With pancetta, lettuce and tomato, this pie combines salad and pizza all in one, a pizz-alad if you will! It’s a delicious mess–serve it with knives, forks and plenty of napkins.
PLT Pizza
With pancetta, lettuce and tomato, this pie combines salad and pizza all in one, a pizz-alad if you will! It's a delicious mess–serve it with knives, forks and plenty of napkins.
Ingredients
- ½ cup diced pancetta
- 1 small clove garlic finely chopped, plus 4 cloves, sliced, divided
- Pinch of salt
- ⅓ cup mayonnaise
- 2 tablespoons buttermilk
- ½ teaspoon ground pepper divided
- 1 pound whole-wheat pizza dough at room temperature
- 2 tablespoons extra-virgin olive oil
- 1 cup shredded fontina cheese
- 3 cups shredded romaine
- 1 large tomato diced
Instructions
- Preheat grill to high.
- Cook pancetta in a small skillet over medium-low heat, stirring occasionally, until crisp, 5 to 8 minutes. Transfer to a small bowl and set aside.
- Mash finely chopped garlic with salt on a cutting board with the back of a fork. Mix the garlic paste with mayonnaise, buttermilk and 1/4 teaspoon pepper in a small bowl. Set aside.

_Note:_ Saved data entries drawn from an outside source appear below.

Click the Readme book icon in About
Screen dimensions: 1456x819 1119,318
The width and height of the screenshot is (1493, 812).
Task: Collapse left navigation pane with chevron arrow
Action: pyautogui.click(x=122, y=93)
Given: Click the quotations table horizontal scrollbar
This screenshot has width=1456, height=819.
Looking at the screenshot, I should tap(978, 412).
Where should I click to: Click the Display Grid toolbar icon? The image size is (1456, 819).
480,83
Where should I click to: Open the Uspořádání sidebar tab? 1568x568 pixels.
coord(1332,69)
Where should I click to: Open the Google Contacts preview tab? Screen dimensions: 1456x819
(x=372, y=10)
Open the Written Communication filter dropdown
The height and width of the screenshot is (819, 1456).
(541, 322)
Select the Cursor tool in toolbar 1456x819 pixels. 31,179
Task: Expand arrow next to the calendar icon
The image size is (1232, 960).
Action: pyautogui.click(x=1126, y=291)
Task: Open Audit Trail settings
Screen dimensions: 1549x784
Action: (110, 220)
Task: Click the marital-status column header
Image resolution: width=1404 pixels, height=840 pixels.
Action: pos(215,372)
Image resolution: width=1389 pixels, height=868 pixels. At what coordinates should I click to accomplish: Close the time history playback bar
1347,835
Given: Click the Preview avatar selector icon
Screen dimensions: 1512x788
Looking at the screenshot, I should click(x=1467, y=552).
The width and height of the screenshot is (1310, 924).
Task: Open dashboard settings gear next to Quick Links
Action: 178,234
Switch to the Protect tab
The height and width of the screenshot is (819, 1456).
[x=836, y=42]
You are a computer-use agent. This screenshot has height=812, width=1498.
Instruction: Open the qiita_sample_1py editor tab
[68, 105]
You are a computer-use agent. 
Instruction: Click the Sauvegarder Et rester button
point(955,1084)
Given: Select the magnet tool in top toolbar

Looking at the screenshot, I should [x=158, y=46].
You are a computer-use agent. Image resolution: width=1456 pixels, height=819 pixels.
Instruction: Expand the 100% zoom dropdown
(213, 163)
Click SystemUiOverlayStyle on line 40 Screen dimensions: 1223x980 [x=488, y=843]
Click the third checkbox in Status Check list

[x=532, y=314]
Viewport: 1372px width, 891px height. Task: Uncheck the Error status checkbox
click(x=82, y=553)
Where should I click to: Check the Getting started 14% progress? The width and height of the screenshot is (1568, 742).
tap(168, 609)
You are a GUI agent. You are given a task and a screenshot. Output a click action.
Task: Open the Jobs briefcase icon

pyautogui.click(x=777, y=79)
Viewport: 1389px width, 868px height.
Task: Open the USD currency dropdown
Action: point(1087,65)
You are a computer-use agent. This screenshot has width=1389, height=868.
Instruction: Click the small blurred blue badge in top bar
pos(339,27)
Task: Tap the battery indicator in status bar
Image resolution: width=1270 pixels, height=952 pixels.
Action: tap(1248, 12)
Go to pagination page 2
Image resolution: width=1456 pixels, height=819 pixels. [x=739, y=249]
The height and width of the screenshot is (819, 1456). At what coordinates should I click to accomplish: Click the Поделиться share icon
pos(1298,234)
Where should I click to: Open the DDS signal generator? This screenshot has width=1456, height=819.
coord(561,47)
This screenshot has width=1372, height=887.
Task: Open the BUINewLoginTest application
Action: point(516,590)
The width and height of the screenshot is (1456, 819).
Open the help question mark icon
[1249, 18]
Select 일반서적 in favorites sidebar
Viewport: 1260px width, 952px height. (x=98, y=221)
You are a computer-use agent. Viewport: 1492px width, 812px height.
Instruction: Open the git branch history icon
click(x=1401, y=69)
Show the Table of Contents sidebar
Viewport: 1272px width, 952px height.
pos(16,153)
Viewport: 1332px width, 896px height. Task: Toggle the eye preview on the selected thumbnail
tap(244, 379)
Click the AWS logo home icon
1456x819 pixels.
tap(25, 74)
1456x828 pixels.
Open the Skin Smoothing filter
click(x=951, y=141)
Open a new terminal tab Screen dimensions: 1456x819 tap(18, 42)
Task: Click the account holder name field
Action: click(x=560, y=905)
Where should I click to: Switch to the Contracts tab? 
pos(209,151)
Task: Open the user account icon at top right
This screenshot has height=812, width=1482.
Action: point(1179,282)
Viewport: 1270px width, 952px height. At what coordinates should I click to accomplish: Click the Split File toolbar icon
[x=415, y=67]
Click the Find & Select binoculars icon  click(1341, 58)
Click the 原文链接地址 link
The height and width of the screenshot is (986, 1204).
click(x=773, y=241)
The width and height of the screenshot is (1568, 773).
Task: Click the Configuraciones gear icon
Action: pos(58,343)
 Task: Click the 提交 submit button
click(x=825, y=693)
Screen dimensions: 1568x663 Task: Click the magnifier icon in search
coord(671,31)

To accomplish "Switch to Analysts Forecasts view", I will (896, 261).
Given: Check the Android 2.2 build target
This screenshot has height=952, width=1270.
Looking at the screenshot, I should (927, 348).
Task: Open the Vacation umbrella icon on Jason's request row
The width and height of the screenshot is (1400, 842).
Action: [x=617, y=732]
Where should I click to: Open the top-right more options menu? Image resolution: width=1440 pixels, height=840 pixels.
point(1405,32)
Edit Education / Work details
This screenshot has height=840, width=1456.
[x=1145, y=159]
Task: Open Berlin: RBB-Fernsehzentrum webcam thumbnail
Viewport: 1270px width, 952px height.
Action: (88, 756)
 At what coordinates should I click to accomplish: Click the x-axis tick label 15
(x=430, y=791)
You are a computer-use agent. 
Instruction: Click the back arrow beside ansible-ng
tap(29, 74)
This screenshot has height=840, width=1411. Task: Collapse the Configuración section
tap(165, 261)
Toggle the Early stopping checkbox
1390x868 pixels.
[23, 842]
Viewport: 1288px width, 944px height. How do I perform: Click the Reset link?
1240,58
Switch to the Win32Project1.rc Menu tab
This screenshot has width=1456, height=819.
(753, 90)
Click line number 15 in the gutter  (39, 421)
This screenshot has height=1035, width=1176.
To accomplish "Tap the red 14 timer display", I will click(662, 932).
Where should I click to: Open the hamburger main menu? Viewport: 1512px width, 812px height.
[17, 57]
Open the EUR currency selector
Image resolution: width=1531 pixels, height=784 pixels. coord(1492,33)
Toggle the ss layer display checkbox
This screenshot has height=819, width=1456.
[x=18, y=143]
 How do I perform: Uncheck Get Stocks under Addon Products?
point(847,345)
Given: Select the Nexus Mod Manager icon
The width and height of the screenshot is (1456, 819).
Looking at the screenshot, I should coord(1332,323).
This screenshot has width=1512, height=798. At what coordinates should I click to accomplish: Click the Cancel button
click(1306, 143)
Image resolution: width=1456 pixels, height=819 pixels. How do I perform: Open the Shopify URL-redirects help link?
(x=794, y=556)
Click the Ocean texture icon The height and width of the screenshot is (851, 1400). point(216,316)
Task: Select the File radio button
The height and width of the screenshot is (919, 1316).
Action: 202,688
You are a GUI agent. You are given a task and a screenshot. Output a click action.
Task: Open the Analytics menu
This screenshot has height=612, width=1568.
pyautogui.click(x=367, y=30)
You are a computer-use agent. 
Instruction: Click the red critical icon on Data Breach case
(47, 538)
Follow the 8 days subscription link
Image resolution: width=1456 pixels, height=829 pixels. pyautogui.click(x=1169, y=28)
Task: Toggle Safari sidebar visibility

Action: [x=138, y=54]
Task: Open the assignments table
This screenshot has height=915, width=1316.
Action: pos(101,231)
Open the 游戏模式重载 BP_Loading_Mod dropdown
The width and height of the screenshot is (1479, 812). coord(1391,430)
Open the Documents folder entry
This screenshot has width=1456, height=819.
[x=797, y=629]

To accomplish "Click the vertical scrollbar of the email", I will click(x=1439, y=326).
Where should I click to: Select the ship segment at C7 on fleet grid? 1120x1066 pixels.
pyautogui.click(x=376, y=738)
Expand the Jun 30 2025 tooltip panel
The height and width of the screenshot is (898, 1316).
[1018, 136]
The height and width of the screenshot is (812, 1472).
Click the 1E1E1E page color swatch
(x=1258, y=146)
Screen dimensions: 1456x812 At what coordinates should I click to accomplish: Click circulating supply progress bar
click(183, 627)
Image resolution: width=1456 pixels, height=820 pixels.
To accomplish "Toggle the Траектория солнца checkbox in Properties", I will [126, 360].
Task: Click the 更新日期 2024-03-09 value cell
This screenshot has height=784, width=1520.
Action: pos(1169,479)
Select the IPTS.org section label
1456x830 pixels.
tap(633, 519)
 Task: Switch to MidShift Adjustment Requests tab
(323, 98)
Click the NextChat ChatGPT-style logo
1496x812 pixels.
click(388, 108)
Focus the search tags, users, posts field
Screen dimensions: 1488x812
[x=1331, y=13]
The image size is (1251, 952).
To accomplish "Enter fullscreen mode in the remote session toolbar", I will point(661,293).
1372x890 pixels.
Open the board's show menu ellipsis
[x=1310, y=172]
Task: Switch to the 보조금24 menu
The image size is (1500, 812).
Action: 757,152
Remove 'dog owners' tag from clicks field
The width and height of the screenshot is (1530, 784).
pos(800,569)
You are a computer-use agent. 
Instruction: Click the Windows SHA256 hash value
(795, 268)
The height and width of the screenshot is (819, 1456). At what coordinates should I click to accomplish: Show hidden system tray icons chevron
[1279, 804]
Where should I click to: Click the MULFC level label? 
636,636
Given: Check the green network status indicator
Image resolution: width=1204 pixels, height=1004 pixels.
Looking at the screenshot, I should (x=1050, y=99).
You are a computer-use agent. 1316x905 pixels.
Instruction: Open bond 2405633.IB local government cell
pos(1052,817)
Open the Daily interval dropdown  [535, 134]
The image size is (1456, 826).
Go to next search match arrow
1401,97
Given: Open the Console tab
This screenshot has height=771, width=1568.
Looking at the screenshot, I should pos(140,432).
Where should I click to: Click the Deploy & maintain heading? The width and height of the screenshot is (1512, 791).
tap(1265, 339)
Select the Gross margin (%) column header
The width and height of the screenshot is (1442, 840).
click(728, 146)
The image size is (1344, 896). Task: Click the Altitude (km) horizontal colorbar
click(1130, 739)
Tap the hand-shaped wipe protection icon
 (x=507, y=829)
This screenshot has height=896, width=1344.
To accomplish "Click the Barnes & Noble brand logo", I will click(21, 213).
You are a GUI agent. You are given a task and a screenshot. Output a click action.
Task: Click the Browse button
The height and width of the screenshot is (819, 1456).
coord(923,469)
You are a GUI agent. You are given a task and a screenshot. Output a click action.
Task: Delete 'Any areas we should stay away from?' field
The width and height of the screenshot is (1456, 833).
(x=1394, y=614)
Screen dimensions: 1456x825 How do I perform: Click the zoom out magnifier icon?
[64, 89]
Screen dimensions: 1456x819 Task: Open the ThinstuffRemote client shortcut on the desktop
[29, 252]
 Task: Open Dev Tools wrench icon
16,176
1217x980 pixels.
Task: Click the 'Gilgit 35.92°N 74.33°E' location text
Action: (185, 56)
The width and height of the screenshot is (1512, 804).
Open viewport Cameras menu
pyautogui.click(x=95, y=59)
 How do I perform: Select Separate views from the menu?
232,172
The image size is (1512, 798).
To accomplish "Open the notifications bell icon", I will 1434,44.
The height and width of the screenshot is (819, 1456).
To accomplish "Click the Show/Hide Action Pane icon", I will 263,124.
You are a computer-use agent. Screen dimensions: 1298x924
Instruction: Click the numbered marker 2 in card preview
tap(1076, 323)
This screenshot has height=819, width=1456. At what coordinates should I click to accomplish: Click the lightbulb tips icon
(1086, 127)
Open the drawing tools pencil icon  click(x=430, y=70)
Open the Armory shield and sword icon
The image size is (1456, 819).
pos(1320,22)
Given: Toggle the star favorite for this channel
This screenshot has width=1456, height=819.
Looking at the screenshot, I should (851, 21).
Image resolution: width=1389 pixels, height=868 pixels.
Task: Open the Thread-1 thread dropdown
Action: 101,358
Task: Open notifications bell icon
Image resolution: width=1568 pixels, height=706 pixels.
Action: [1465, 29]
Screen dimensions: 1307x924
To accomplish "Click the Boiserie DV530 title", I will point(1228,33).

- Roll and stretch dough out on a lightly floured surface into a 12-inch oval. Transfer to a lightly floured large baking sheet. Mix oil, sliced garlic and the remaining 1/4 teaspoon pepper in a small bowl. Bring the dough, the garlic oil and cheese to the grill.
- Oil the grill rack. Transfer the dough to the grill and cook until puffed and lightly browned, 1 to 2 minutes. Flip the dough, brush with the garlic oil and sprinkle with cheese. Close the lid and cook until the cheese is melted and the dough is lightly browned on the bottom, 2 to 3 minutes more. Return the pizza to the baking sheet.
- Serve the pizza topped with the reserved pancetta, romaine, tomato and the sauce.
Notes
Tip:
For a riff on a classic BLT, we swapped out the bacon for pancetta, an Italian cured pork belly that, unlike bacon, isn’t smoked.